Dataset extract Block Start
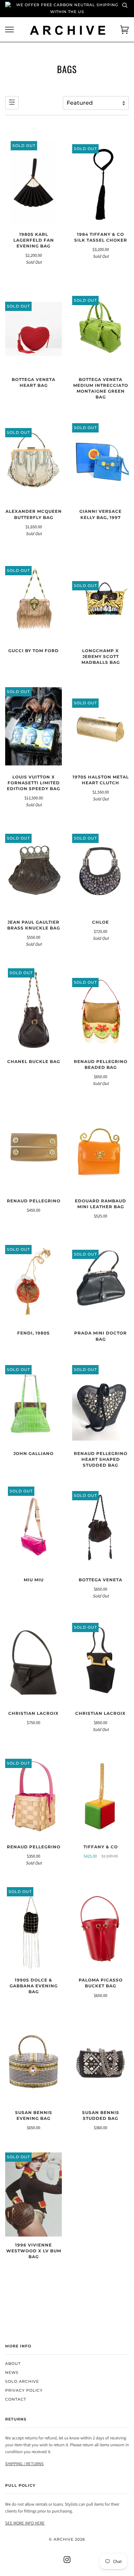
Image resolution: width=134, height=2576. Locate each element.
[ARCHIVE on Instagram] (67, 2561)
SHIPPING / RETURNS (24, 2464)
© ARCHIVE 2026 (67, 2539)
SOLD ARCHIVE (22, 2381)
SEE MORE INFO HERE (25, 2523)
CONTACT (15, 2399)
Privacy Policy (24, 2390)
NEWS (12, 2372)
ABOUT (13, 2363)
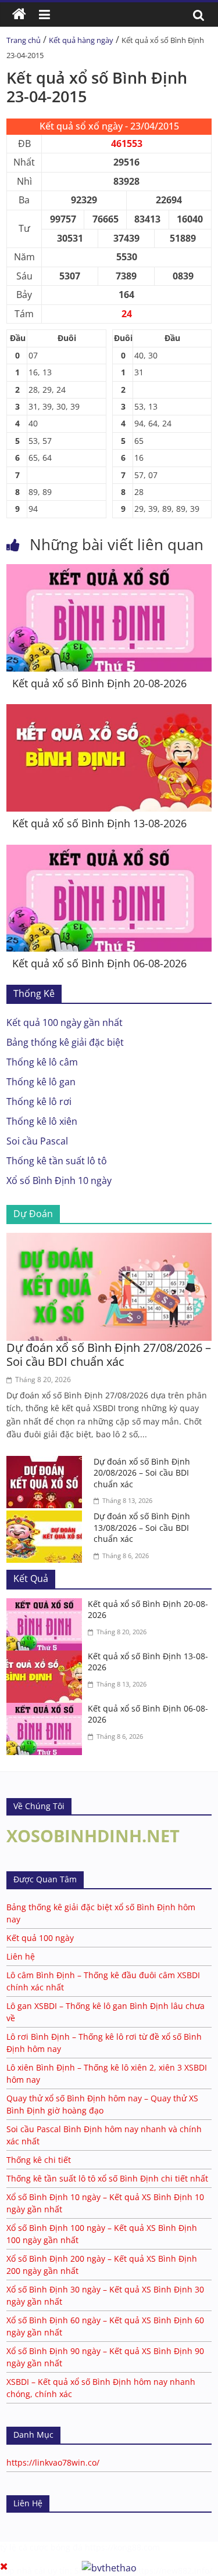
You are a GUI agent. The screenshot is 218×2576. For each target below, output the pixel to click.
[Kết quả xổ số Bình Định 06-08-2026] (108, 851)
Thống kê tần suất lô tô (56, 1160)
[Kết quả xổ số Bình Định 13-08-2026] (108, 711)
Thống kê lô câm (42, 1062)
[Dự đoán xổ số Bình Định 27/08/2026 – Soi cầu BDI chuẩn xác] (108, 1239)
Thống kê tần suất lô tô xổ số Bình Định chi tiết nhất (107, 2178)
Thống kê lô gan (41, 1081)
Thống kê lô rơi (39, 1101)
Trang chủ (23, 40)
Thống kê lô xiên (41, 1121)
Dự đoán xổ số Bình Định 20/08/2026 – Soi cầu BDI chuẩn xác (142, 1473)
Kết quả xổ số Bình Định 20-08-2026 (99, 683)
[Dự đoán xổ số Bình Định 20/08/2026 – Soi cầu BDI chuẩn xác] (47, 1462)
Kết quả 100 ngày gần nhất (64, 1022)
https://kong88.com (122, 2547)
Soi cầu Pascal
Dataset extract Block End
### Exercise prompt
Each entry above should be restated word for word, though no picture may appear in the copy.

### Task solution
Image resolution: width=134, height=2576. Locate each element.
[ARCHIVE on Instagram] (67, 2561)
SHIPPING / RETURNS (24, 2464)
© ARCHIVE 2026 (67, 2539)
SOLD ARCHIVE (22, 2381)
SEE MORE INFO HERE (25, 2523)
CONTACT (15, 2399)
Privacy Policy (24, 2390)
NEWS (12, 2372)
ABOUT (13, 2363)
You are a GUI agent. The screenshot is 218×2576. For each target below, output the pixel to click.
[Kết quả xổ số Bình Định 06-08-2026] (108, 851)
Thống kê tần suất lô tô (56, 1160)
[Kết quả xổ số Bình Định 13-08-2026] (108, 711)
Thống kê lô câm (42, 1062)
[Dự đoán xổ số Bình Định 27/08/2026 – Soi cầu BDI chuẩn xác] (108, 1239)
Thống kê tần suất lô tô xổ số Bình Định chi tiết nhất (107, 2178)
Thống kê lô gan (41, 1081)
Thống kê lô rơi (39, 1101)
Trang chủ (23, 40)
Thống kê lô xiên (41, 1121)
Dự đoán xổ số Bình Định 20/08/2026 – Soi cầu BDI chuẩn xác (142, 1473)
Kết quả xổ số Bình Định 20-08-2026 (99, 683)
[Dự đoán xổ số Bình Định 20/08/2026 – Soi cầu BDI chuẩn xác] (47, 1462)
Kết quả 100 ngày gần nhất (64, 1022)
https://kong88.com (122, 2547)
Soi cầu Pascal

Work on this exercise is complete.